A ação artística que desenvolvi simula a publicidade de um empreendimento imobiliário de grandes proporções no Parque Farroupilha. A proposta consistiu, assim, em produzir os mesmos materiais efêmeros de propaganda e reproduzir as mesmas frases de efeito, imagens e conceitos utilizados pelo mercado publicitário das grandes incorporadoras, de uma forma que o resultado permanecesse dentro dos limites da crença comum. Foram distribuídos mais de mil panfletos do empreendimento na Redenção, durante os domingos dos dias 13 e 20 de outubro de 2013. Além do site www.redemptionparc.com.br, que coletava e-mails de interessados no projeto.
O nome da incorporadora do falso empreendimento, Gruppo Luther Blissett, baseia-se em um pseudônimo multiusuário que, de 1994 a 1999, foi utilizado por grupos de artistas e ativistas espalhados pela Europa, principalmente na Itália. Em razão da “dica”, muitas pessoas pesquisaram e perceberam a proposta do trabalho. Busquei me manter anônimo, porém, conseguiram descobrir a “autoria” do site ao pesquisar o dono no registro de domínio – não tive a chance de criar um falso nome, pois o sistema conferia o CPF do responsável.
A disseminação do viral na internet foi acima do esperado; diversas repercussões interessantes ocorreram. Apesar de algumas colocações “desafortunadas” de alguns políticos, o retorno dado por professores de escolas e faculdades, assim como as discussões de elevado nível provocadas em alguns sites, deixaram-me mais do que satisfeito com o resultado da ação artística. Creio que ela cumpriu com todos os objetivos, indo além, inclusive.
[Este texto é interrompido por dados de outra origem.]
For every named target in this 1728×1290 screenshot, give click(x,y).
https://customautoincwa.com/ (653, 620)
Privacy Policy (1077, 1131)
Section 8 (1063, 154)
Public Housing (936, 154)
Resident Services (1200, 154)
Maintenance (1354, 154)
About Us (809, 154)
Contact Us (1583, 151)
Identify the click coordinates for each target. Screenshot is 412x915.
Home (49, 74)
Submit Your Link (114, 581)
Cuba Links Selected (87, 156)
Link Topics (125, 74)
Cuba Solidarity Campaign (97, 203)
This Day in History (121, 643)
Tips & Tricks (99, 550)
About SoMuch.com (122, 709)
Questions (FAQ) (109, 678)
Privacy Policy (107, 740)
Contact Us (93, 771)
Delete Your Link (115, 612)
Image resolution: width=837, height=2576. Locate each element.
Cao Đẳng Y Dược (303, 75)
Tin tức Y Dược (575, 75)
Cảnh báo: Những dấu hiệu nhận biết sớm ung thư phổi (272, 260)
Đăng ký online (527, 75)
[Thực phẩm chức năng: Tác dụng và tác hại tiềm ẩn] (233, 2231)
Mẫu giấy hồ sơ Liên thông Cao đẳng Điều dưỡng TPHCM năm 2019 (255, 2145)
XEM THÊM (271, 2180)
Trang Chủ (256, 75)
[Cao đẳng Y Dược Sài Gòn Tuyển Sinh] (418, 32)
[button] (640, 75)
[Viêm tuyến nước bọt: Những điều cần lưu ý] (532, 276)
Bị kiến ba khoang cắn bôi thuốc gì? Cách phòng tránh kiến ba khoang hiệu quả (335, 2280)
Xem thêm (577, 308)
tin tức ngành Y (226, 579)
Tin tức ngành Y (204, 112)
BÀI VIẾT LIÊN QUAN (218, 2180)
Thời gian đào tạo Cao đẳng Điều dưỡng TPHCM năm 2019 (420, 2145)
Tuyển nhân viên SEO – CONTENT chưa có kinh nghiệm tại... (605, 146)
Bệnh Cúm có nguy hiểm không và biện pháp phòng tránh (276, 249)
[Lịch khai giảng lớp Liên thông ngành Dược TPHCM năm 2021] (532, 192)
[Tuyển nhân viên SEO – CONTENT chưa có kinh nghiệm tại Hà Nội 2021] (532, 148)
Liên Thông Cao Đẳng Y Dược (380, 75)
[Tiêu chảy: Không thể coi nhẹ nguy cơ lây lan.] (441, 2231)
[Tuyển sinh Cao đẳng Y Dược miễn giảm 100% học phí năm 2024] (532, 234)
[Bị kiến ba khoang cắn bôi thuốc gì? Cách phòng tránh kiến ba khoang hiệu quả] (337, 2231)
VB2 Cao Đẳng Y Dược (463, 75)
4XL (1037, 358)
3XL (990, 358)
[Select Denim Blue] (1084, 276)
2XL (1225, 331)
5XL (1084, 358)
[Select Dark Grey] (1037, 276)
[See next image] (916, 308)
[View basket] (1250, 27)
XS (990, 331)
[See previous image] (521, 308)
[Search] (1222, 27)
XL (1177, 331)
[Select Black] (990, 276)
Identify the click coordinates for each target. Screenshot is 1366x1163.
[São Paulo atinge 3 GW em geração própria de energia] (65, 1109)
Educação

Considero tais formas de expressão artística ferramentas de grande potencial para a discussão e a reflexão. Uma arte que dialoga com o grande público, este um participante ativo, manipulador. A experiência artística só é completa com a co-presença deste espectador; a obra só existe pelo retorno que este público lhe dá. Interessa-me criar certas situações inesperadas e observar reações espontâneas e genuínas. Trazer um pouco de ficção a nossa tão desgastada realidade.